Situation actuelle dans le secteur des soins infirmiers (Source : Association des infirmières et infirmiers) :

  • Pénurie croissante de personnel qualifié et augmentation de la demande: actuellement, la Suisse manque d'environ 11 700 infirmières et infirmiers, dont 6 200 spécialistes en soins infirmiers. Dans le même temps, les besoins en soins augmentent fortement, car les gens vieillissent et les maladies chroniques sont en augmentation.
  • Trop peu de renouvellement dans la profession: Pour répondre à la demande de soins infirmiers, il faudrait former environ 70 500 infirmiers et infirmières (dont 43 200 spécialistes en soins infirmiers) au cours des dix prochaines années. Toutefois, à l'heure actuelle, seuls deux tiers environ des personnes nécessaires sont formé·e·s.
  • Les professionnel·le·s quittent le secteur : 46 % des professionnel·le·s en soins infirmiers quittent la profession, dont un tiers avant l'âge de 35 ans. L'association professionnelle liste les raisons suivantes : surcharge de travail importante due au manque de personnel ; manque de conciliation entre le travail et la famille ; perspectives de développement de carrière bloquées.
  • Dépendance à l'égard de l'étranger : seulement 56% du personnel nécessaire est formé en Suisse. La Suisse fait venir d'ailleurs les spécialistes dont elle a besoin et en est dépendante.
Nos droits sont affectés

Amnesty International – avec ses partenaires du secteur de la santé – a fait campagne pour les droits du personnel soignant dans le cadre de la pandémie (« Manifeste pour le personnel de santé » et «Garantir les droits des professionnel·le·s de la santé »"). L’organisation soutient l'Initiative des soins infirmiers non seulement par solidarité, mais aussi par conviction en matière de droits humains :

  • Droit à des conditions de travail équitables: Les conditions actuelles conduisent structurellement à un surmenage et à une frustration chronique.
  • Droit à la santé: il incombe à l'État de garantir les soins de santé et de fournir des soins suffisants, de qualité et accessibles à tous. La surcharge du personnel infirmier entraîne des erreurs évitables qui nous coûtent cher à tou·te·s (rechutes plus nombreuses, coûts de santé plus élevés, recours plus fréquent à des mesures limitant la liberté des patients  « à problèmes », etc.)
  • Droit à l'égalité : Ce sont principalement les femmes qui travaillent dans les professions en soins infirmiers.  Le manque de reconnaissance de la profession, les bas salaires, l’absence d’autonomie et la faiblesse des perspectives professionnelles cimentent l'inégalité de traitement sur la base du genre.

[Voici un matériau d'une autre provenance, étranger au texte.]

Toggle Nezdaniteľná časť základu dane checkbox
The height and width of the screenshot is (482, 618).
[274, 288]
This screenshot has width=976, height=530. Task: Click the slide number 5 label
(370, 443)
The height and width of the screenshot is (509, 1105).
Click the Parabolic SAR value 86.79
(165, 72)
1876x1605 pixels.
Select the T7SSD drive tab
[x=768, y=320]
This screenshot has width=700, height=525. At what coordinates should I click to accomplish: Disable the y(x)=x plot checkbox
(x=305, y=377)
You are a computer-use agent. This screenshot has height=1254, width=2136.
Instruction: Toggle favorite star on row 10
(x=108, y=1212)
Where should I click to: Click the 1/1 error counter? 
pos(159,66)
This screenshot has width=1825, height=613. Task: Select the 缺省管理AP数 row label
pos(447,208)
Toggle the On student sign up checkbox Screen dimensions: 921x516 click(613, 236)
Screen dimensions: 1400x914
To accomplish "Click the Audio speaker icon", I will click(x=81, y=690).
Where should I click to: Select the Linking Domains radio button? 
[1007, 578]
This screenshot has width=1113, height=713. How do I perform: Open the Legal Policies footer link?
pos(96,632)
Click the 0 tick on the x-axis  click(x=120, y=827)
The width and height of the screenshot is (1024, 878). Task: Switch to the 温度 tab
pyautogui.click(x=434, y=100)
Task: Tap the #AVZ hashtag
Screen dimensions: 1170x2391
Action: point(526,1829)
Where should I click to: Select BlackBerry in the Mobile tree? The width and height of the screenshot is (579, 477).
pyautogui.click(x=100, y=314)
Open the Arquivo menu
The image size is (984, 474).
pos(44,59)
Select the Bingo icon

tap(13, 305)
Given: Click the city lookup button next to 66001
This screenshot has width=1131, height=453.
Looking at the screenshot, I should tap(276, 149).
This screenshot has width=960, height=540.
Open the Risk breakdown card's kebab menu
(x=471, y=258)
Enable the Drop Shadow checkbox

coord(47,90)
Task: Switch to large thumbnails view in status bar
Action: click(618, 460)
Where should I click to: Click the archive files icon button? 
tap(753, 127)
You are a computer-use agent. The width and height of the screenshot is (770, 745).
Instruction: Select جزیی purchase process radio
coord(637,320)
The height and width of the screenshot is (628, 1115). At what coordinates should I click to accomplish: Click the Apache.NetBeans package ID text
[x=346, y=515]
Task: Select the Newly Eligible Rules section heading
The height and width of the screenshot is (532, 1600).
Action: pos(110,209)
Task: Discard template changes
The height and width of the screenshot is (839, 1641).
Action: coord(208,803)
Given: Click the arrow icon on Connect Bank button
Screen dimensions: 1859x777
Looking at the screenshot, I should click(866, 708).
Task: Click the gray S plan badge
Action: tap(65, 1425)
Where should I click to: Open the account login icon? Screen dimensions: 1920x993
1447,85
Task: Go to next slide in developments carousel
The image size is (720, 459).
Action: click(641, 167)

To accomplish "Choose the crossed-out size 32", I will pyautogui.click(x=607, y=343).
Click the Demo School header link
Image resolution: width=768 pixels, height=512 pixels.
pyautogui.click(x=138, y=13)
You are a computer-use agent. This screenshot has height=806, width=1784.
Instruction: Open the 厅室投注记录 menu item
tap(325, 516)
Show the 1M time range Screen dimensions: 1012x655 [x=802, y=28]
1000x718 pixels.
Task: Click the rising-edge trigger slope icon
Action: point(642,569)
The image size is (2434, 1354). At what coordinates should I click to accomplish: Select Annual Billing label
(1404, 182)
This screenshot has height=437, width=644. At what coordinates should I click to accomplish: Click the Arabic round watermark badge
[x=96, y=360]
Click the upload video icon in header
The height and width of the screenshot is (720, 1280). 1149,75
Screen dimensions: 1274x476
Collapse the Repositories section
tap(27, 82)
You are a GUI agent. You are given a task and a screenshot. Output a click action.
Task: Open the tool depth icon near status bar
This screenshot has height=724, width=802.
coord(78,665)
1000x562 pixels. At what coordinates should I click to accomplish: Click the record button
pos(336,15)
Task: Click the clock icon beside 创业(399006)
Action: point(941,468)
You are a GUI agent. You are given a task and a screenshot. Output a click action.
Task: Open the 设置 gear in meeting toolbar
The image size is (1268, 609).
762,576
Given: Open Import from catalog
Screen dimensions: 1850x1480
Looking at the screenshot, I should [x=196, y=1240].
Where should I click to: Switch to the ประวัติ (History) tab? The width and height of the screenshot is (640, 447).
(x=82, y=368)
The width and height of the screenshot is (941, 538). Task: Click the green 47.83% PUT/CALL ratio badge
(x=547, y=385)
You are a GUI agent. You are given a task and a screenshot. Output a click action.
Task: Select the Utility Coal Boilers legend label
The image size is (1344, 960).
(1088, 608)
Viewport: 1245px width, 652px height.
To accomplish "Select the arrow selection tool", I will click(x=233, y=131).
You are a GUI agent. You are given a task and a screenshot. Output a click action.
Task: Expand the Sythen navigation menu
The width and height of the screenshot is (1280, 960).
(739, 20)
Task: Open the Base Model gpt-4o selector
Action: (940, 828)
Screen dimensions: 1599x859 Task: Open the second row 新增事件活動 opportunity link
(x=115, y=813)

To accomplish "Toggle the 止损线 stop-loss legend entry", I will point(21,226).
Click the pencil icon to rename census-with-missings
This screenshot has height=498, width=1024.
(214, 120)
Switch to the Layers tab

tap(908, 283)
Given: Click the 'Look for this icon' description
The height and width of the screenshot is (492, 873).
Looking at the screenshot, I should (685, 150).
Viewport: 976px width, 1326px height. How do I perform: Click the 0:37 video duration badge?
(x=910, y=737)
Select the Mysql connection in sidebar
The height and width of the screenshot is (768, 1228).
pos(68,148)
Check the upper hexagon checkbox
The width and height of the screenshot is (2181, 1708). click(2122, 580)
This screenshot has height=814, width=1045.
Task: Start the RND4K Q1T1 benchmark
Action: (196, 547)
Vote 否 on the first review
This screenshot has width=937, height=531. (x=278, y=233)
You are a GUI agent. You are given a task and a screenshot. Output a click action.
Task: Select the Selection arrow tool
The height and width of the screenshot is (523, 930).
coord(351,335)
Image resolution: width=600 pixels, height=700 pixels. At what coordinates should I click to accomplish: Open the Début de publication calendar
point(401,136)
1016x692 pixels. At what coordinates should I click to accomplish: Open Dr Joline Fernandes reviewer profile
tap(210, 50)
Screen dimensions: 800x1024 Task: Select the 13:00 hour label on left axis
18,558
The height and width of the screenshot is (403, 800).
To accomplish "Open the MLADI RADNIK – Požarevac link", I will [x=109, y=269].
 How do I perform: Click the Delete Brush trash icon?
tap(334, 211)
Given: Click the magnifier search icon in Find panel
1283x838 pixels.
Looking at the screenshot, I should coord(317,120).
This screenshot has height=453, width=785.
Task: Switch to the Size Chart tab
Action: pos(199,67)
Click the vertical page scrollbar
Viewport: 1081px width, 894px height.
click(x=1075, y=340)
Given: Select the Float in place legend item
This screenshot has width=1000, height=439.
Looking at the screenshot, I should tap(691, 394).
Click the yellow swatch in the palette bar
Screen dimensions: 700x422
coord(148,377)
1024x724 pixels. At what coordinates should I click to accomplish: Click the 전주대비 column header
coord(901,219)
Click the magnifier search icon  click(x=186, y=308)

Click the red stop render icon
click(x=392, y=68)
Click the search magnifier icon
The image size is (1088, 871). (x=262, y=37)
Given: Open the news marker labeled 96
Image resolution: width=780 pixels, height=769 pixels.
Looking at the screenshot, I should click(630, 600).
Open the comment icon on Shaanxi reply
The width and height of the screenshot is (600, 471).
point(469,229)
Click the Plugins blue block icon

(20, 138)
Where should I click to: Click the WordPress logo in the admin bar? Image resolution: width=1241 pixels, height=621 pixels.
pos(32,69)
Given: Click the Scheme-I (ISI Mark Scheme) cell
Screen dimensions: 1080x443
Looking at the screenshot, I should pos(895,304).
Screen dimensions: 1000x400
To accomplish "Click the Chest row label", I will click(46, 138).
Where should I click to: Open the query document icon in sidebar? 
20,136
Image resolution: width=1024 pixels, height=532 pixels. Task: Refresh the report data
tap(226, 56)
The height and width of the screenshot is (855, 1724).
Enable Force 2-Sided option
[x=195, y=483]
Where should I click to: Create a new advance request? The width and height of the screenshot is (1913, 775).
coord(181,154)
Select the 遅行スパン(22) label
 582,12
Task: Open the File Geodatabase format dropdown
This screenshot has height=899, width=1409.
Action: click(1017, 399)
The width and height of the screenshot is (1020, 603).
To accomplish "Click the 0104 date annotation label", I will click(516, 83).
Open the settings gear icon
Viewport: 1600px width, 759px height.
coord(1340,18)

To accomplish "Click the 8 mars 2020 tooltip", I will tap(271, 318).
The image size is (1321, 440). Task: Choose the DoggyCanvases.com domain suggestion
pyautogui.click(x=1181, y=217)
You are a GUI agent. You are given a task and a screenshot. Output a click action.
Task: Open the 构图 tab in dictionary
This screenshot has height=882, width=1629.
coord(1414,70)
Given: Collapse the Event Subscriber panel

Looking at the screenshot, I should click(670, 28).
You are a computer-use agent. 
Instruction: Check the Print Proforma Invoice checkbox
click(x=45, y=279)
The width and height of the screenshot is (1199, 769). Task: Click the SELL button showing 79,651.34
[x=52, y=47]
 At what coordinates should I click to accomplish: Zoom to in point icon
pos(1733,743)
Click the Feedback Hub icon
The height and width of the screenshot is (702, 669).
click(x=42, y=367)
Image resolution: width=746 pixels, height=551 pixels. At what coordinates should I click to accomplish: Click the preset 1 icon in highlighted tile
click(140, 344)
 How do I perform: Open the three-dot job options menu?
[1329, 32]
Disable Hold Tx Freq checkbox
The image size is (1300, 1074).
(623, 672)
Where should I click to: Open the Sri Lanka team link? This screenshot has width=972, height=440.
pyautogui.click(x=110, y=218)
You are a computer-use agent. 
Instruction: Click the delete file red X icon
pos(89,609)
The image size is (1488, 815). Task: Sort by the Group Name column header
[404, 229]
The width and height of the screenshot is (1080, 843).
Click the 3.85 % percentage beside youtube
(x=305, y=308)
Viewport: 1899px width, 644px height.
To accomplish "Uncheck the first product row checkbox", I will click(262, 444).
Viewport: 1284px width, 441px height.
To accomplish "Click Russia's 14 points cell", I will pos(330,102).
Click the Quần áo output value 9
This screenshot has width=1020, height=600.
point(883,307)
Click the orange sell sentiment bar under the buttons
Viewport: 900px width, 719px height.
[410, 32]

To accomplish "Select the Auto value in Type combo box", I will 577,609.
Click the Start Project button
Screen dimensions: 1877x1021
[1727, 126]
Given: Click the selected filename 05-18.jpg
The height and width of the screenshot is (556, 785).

Une campagne de formation massive fait sans doute partie de la solution aux problèmes que connait le personnel infirmier. Cependant, cette mesure n'est pas suffisante pour attirer les professionnel·le·s, ni pour les maintenir motivé·e·s à exercer leur profession et assurer une qualité de soins répondant aux exigences de notre système de santé. Nous exigeons des conditions de travail équitables pour garantir la santé au travail et la qualité des soins. Toute personne a le droit d'atteindre le niveau de santé le plus élevé possible.